More than 110,000 refugees have fled to Pakistan to escape a devastating drought and fighting in chaotic Afghanistan in recent months, crowding camps that are ill equipped to handle them.
Pakistan closed its border to Afghan refugees in December, and thousands gather every day at the giant steel gates of the main border crossing at Torkham, 125 miles east of Kabul, hoping to get through.
Many of the refugees from across Afghanistan come to Kabul and then take buses to the border, and Thursday marked the first time the Taliban have prevented them from making the trip.
``Soon we will send a team to Pakistan to try to find a way to solve this problem. Our people are desperate,″ said Abdul Majeed Omari, the Taliban’s minister of refugees.
``Right now it is not good for our people to go to the border and get stuck there,″ he added. ``We want them to stay in Kabul until we sort the problem out.″
Soldiers told refugees that only Afghans with passports and visas _ which very few possess _ were being allowed to cross into Pakistan, and said there was no point in going to Torkham.
``There is nowhere for people to stay in Torkham,″ said Mullah Daoud, a Taliban soldier patrolling the bus station. ``People have to sleep outside in the cold.″
In the daily turmoil at the border crossing, Taliban soldiers try to beat back would-be refugees with sticks, while soldiers on the Pakistan side try to force those who have crossed back into Afghanistan.

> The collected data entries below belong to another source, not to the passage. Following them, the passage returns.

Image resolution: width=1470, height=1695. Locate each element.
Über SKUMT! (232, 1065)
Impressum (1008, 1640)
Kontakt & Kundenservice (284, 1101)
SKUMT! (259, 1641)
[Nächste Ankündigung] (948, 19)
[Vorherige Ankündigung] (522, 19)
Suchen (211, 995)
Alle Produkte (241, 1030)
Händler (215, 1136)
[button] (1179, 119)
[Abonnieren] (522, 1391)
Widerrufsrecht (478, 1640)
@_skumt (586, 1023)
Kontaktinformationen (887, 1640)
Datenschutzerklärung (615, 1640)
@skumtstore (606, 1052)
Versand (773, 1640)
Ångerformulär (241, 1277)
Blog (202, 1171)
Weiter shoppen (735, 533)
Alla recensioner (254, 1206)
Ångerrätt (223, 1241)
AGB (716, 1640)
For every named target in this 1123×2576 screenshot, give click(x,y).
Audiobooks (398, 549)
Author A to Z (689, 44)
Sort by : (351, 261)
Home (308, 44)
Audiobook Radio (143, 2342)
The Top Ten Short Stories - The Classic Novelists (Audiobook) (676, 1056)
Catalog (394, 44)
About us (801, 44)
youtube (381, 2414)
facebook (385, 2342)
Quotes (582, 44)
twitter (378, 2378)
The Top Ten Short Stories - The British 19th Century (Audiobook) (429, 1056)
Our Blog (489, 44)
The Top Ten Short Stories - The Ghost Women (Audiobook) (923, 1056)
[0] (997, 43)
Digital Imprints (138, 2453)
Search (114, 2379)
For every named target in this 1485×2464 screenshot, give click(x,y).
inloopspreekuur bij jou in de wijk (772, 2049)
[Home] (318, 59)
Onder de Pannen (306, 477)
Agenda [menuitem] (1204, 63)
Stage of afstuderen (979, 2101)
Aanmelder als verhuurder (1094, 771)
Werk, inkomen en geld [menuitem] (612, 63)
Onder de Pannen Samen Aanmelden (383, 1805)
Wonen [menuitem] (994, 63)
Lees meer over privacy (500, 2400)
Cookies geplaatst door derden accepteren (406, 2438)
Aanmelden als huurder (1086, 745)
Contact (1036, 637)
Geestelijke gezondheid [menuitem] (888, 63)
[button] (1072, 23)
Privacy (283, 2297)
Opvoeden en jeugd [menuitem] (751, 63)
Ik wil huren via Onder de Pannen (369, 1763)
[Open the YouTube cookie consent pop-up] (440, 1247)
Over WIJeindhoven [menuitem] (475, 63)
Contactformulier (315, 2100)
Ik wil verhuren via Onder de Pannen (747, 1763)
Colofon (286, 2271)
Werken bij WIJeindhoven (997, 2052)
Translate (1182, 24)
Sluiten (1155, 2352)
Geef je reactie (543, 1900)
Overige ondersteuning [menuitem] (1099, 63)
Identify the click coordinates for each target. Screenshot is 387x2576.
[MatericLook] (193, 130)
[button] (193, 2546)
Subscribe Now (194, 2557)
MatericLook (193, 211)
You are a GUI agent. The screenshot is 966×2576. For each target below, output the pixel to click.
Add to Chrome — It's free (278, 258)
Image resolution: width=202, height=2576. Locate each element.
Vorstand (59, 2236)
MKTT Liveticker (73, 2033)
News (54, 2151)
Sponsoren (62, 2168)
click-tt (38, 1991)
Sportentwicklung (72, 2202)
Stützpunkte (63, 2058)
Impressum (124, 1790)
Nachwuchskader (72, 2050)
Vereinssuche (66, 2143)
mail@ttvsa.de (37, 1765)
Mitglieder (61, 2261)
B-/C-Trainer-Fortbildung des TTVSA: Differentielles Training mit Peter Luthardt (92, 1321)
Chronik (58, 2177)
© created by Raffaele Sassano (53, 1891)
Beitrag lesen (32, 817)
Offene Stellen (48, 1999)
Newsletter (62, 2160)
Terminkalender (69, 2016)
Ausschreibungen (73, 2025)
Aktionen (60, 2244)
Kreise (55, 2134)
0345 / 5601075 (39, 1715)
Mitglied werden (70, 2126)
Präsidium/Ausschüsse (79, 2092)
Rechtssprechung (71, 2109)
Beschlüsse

The United Nations has warned of a refugee crisis, with millions of Afghans on the move in search of food and water. Some are also fleeing fighting between the Taliban and an armed opposition.
Ghulam Saqi, who was ordered off a bus in Kabul, said he and his wife and six children left their home in the central Afghan town of Ghazni because of the drought.
``We need to go to Pakistan. We have to find something, somewhere,″ Saqi said.
But in Pakistan, the office of the U.N. High Commissioner for Refugees has issued an emergency appeal for international assistance with the refugee crisis, saying aid groups need more money to meet the demand.
Tens of thousands of refugees are living in squalor at the makeshift Jalozai camp in northwestern Pakistan, where winter temperatures drop below freezing at night. Most of the newest refugees have only tattered plastic sheets for shelter.
Dozens of children have died from the cold, according to refugees and aid workers. The UNHCR has transferred more than 60,000 refugees to another camp where they have erected tents and given blankets and clothing to the youngest and most vulnerable, but resources are limited.
Meanwhile, Muslim clerics in Pakistan petitioned diplomatic missions there Thursday to defy U.N. sanctions imposed last month against Afghanistan’s Taliban rulers.
The sanctions were imposed to press the Taliban to hand over suspected terrorist mastermind Osama bin Laden for trial either in the United States or in a third country.
Although not intended to hurt ordinary Afghans, they have sent the Afghan currency plummeting, driven up the cost of essential foods and heightened Afghans’ sense of isolation.